Work order: Return the entries below in full. Keep every word as it is.

(Stored data entries)
= = = = =
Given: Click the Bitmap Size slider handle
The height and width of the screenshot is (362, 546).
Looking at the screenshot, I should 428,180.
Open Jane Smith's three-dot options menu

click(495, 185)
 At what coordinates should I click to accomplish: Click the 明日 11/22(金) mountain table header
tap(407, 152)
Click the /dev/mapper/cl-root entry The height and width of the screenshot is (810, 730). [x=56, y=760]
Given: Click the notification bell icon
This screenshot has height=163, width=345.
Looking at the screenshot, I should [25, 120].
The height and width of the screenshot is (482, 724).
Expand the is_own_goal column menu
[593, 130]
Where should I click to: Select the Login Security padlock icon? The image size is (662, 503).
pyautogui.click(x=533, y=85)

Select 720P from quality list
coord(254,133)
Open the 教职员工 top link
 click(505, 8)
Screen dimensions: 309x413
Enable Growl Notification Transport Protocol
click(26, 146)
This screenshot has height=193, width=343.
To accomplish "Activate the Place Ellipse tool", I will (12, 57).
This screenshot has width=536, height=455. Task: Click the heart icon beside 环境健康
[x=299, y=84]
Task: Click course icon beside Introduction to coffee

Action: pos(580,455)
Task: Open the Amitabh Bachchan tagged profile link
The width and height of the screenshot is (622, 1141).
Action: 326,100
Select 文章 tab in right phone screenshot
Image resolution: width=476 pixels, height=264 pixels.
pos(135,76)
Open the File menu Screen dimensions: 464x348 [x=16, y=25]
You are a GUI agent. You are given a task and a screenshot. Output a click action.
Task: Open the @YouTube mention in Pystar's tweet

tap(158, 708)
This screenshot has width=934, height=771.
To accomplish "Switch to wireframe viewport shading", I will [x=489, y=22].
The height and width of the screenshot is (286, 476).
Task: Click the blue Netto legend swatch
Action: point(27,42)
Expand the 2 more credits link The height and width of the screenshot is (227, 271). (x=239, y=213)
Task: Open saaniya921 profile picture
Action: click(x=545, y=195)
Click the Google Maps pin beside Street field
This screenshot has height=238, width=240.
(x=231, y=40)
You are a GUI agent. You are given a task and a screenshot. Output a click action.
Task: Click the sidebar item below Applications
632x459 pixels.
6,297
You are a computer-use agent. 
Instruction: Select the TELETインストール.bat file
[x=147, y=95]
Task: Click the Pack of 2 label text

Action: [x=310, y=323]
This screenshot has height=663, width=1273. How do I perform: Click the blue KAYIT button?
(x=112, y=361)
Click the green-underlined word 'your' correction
= = = = =
Task output:
Given: Click the Bitmap Size slider handle
The height and width of the screenshot is (362, 546).
Looking at the screenshot, I should 428,180.
Open Jane Smith's three-dot options menu

click(495, 185)
 At what coordinates should I click to accomplish: Click the 明日 11/22(金) mountain table header
tap(407, 152)
Click the /dev/mapper/cl-root entry The height and width of the screenshot is (810, 730). [x=56, y=760]
Given: Click the notification bell icon
This screenshot has height=163, width=345.
Looking at the screenshot, I should [25, 120].
The height and width of the screenshot is (482, 724).
Expand the is_own_goal column menu
[593, 130]
Where should I click to: Select the Login Security padlock icon? The image size is (662, 503).
pyautogui.click(x=533, y=85)

Select 720P from quality list
coord(254,133)
Open the 教职员工 top link
 click(505, 8)
Screen dimensions: 309x413
Enable Growl Notification Transport Protocol
click(26, 146)
This screenshot has height=193, width=343.
To accomplish "Activate the Place Ellipse tool", I will (12, 57).
This screenshot has width=536, height=455. Task: Click the heart icon beside 环境健康
[x=299, y=84]
Task: Click course icon beside Introduction to coffee

Action: pos(580,455)
Task: Open the Amitabh Bachchan tagged profile link
The width and height of the screenshot is (622, 1141).
Action: 326,100
Select 文章 tab in right phone screenshot
Image resolution: width=476 pixels, height=264 pixels.
pos(135,76)
Open the File menu Screen dimensions: 464x348 [x=16, y=25]
You are a GUI agent. You are given a task and a screenshot. Output a click action.
Task: Open the @YouTube mention in Pystar's tweet

tap(158, 708)
This screenshot has width=934, height=771.
To accomplish "Switch to wireframe viewport shading", I will [x=489, y=22].
The height and width of the screenshot is (286, 476).
Task: Click the blue Netto legend swatch
Action: point(27,42)
Expand the 2 more credits link The height and width of the screenshot is (227, 271). (x=239, y=213)
Task: Open saaniya921 profile picture
Action: click(x=545, y=195)
Click the Google Maps pin beside Street field
This screenshot has height=238, width=240.
(x=231, y=40)
You are a GUI agent. You are given a task and a screenshot. Output a click action.
Task: Click the sidebar item below Applications
632x459 pixels.
6,297
You are a computer-use agent. 
Instruction: Select the TELETインストール.bat file
[x=147, y=95]
Task: Click the Pack of 2 label text

Action: [x=310, y=323]
This screenshot has height=663, width=1273. How do I perform: Click the blue KAYIT button?
(x=112, y=361)
Click the green-underlined word 'your' correction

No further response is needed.